— Start of PASSAGE SHOWN —

Re: [RFC] ARM: dts: omap36xx: Enable thermal throttling

From: Adam Ford
Date: Fri Sep 13 2019 - 17:01:15 EST


On Fri, Sep 13, 2019 at 3:35 PM H. Nikolaus Schaller <hns@xxxxxxxxxxxxx> wrote:
>
> Hi Daniel,
>
> > Am 13.09.2019 um 22:11 schrieb Daniel Lezcano <daniel.lezcano@xxxxxxxxxx>:
> >
> > On 13/09/2019 20:46, Adam Ford wrote:
> >> On Fri, Sep 13, 2019 at 12:18 PM Daniel Lezcano
> >> <daniel.lezcano@xxxxxxxxxx> wrote:
> >>>
> >>> On 13/09/2019 18:51, H. Nikolaus Schaller wrote:
> >>>
> >>> [ ... ]
> >>>
> >>>>> Good news (I think)
> >>>>>
> >>>>> With cooling-device = <&cpu 1 2> setup, I was able to ask the max
> >>>>> frequency and it returned 600MHz.
> >>>>>
> >>>>> # cat /sys/devices/virtual/thermal/thermal_zone0/temp
> >>>>> 58500
> >>>>> # cat /sys/devices/system/cpu/cpufreq/policy0/scaling_available_frequencies
> >>>>> 300000 600000 800000
> >>>>> # cat /sys/devices/system/cpu/cpufreq/policy0/scaling_m
> >>>>> scaling_max_freq scaling_min_freq
> >>>>> # cat /sys/devices/system/cpu/cpufreq/policy0/scaling_max_freq
> >>>>> 600000
> >>>>
> >>>> looks good!
> >>>> But we have to understand what the <&cpu 1 2> exactly means...
> >>>>
> >>>> Hopefully someone reading your RFCv2 can answer...
> >>>
> >> Daniel,
> >>
> >> Thank you for replying.
> >>
> >>> I may have missed the question :)
> >>>
> >>> These are the states allowed for the cooling device (the one you can see
> >>> in the /sys/class/thermal/cooling_device0/max_state. As the logic is
> >>> inverted for cpufreq, that can be confusing.
> >>
> >> I think that's what has be confused.
> >>
> >>>
> >>> If it was a fan with, let's say 5 speeds, you would use <&fan 0 5>, so
> >>> when the mitigation begins the cooling device state is 0 and then the
> >>> thermal governor increase the state until it sees a cooling effect.

— End of PASSAGE SHOWN —

CHALLENGE 1: Return each line of the listing that contains the string "icon".

— Start of INPUT RECORDS —

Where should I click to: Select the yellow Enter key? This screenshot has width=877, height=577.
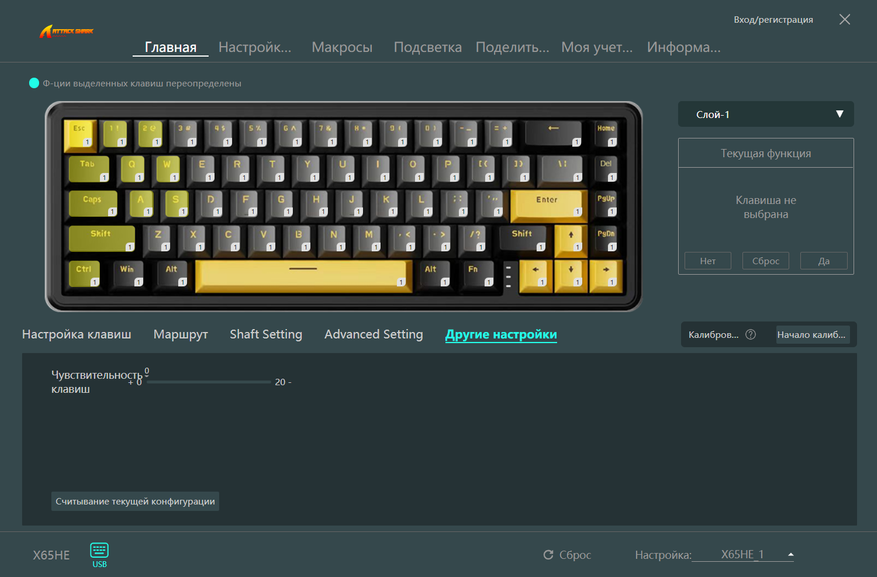(x=549, y=205)
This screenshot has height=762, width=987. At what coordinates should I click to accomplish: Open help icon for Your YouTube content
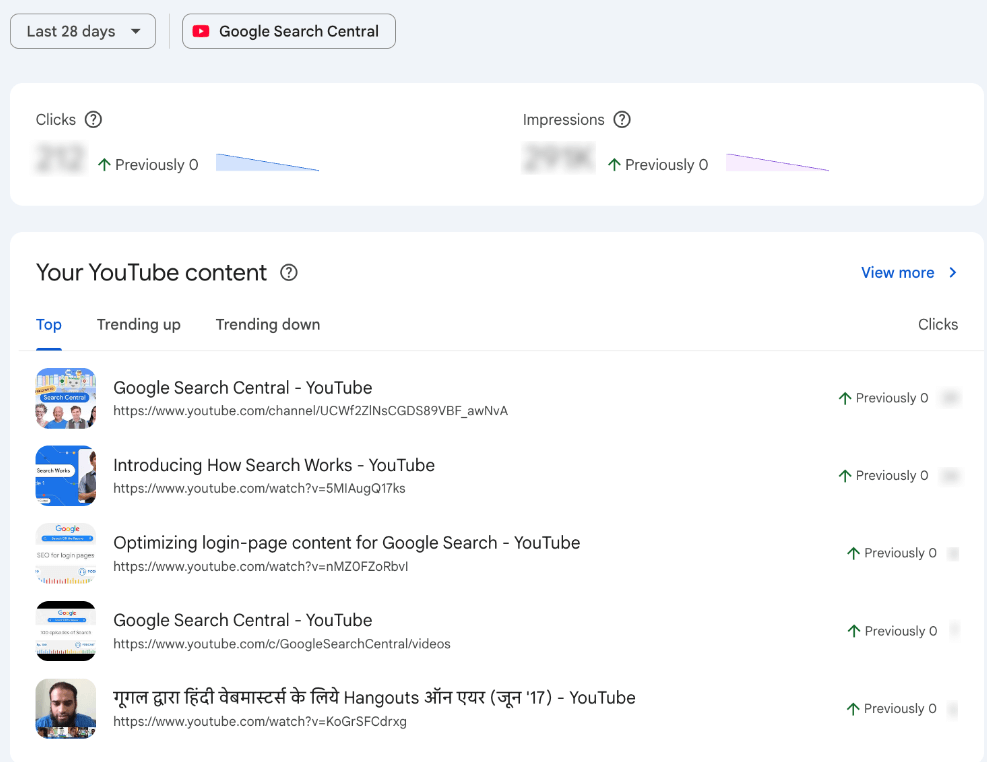point(289,273)
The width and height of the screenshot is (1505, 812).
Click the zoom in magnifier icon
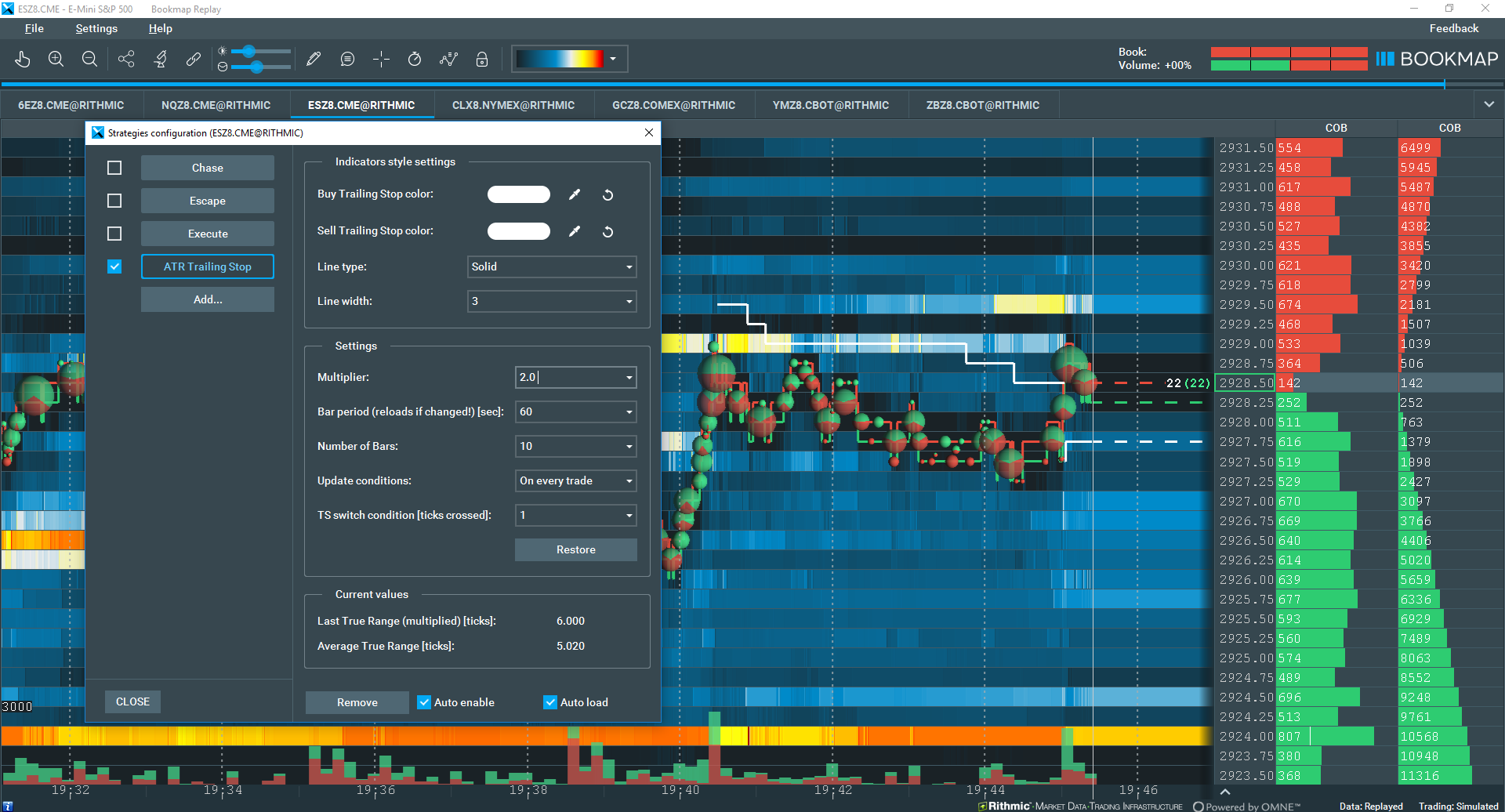(56, 60)
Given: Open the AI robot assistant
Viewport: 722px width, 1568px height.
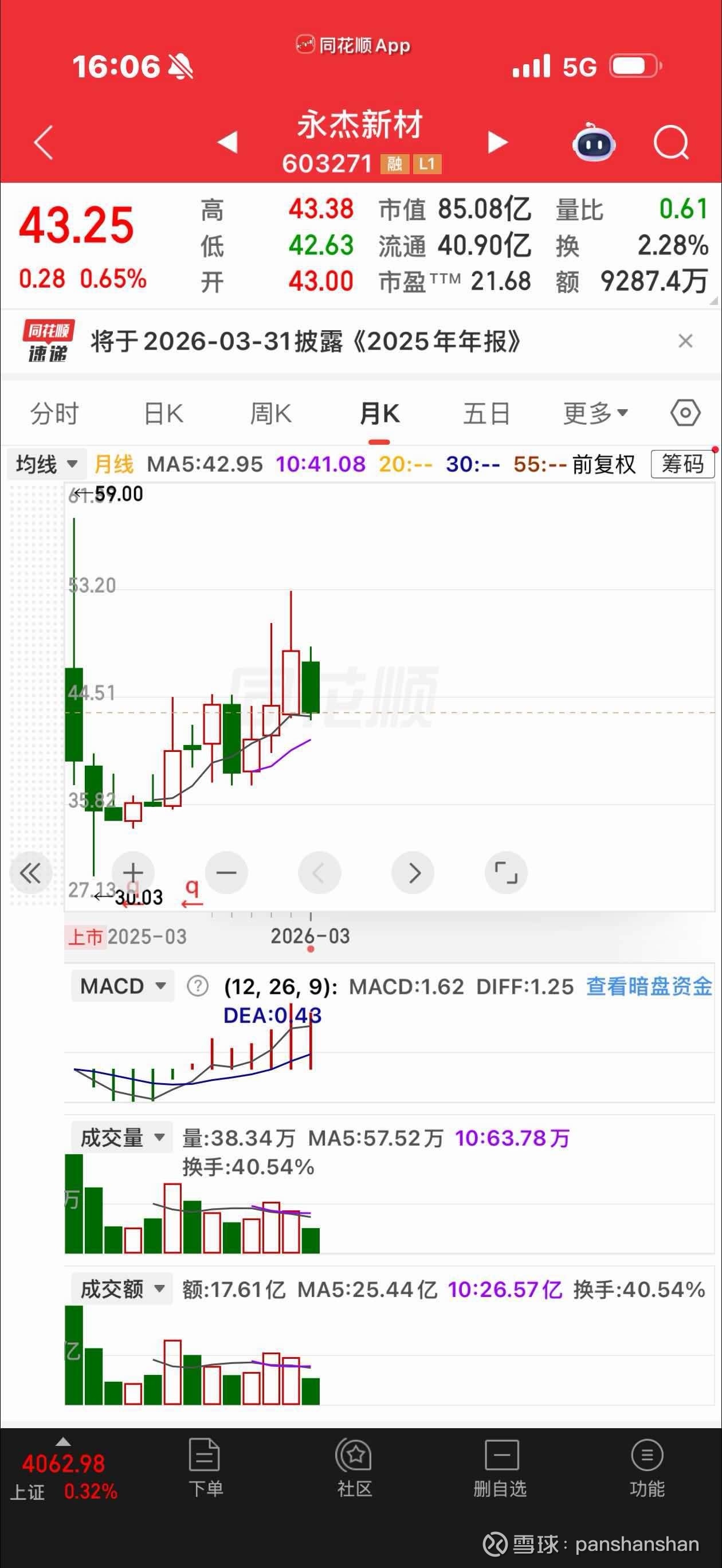Looking at the screenshot, I should click(x=594, y=144).
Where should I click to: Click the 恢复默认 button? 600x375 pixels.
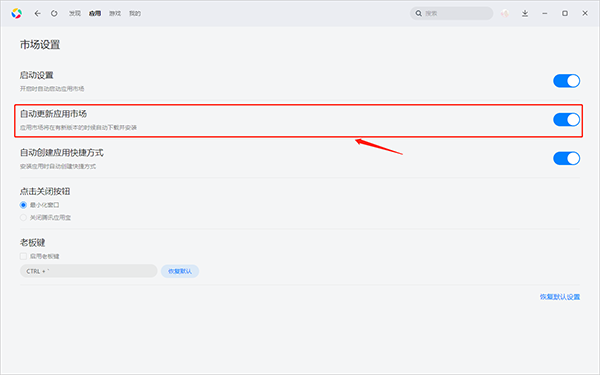(x=180, y=271)

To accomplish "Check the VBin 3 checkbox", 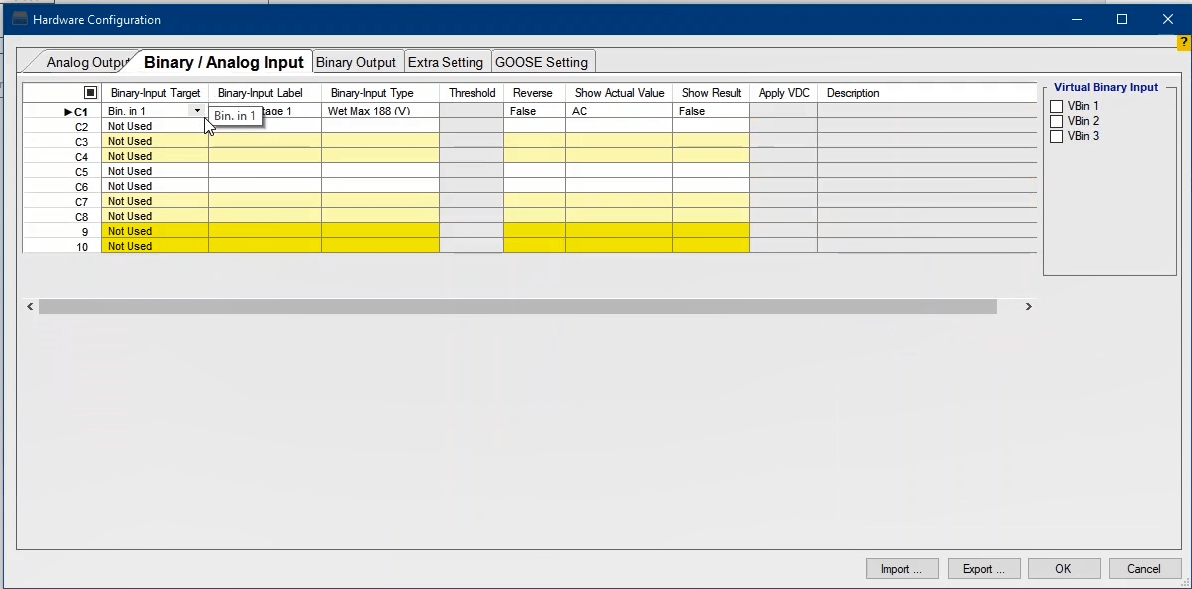I will coord(1056,136).
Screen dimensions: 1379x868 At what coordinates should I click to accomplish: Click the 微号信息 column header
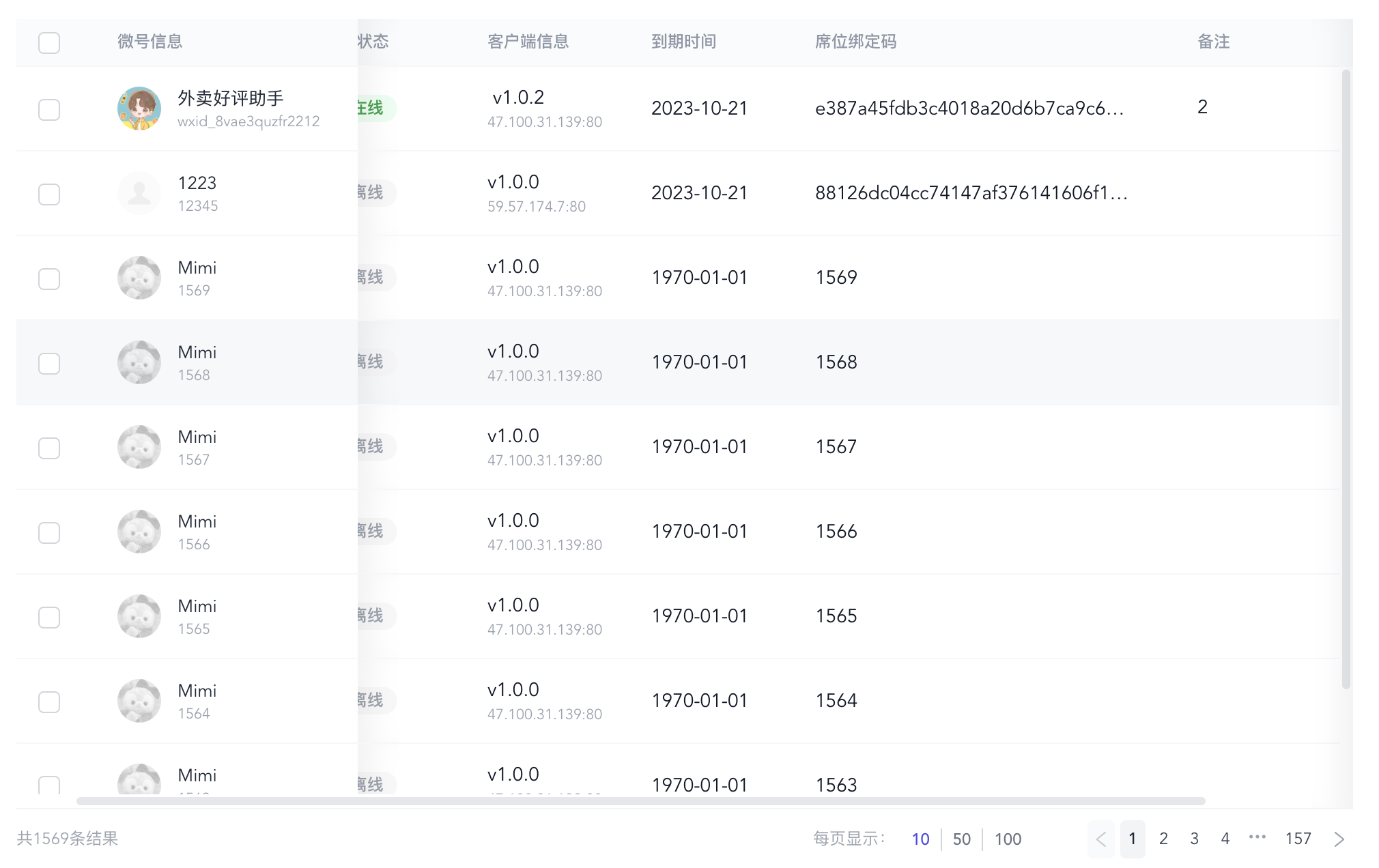(x=150, y=42)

— End of INPUT RECORDS —

CHALLENGE 2: Carry on the thermal throttling thread from its last line.

EXERCISE RESPONSE 1:
This screenshot has height=762, width=987. At what coordinates should I click to accomplish: Open help icon for Your YouTube content
Click the zoom in magnifier icon

EXERCISE RESPONSE 2:
> >>>
> >>> If <&fan 0 2> is set, the governor won't set a state above 2 even if the
> >>> temperature increases.
> >>
> >> I am not sure I know what you mean by 'state' in this context.
> >
> > A thermal zone is managed by the thermal framework as the following:
> > - a sensor
> > - a governor
> > - a cooling device
> >
> > The governor gets the temperature via the sensor and depending on the
> > temperature it will increase or decrease the cooling effect of the
> > cooling device. With a fan, that means it will increase or decrease its
> > speed. With cpufreq, it will decrease or increase the OPP.
> >
> > These are discrete values the governor will use to set the cooling
> > effect. The state is one of these value (the current speed or the
> > current OPP index).
> >
> > Depending on the cooling device, the number of states are different.
> >
> > In the context above, the fan cooling device can be stopped (state=0),
> > running (state=1), running faster (state=2).
> >
> > As the node tells to use no more than 2, then the governor will never go
> > to running much faster (state=3). (That's an example).
> >
> >>> When the cooling driver is able to return the number of states it
> >>> supports, it is safe to set the states to THERMAL_NO_LIMIT and let the
> >>> governor to find the balance point.
> >>
> >> If the cooling driver is using cpufreq, is the number of supported
> >> states equal to the number of operating points given to cpufreq?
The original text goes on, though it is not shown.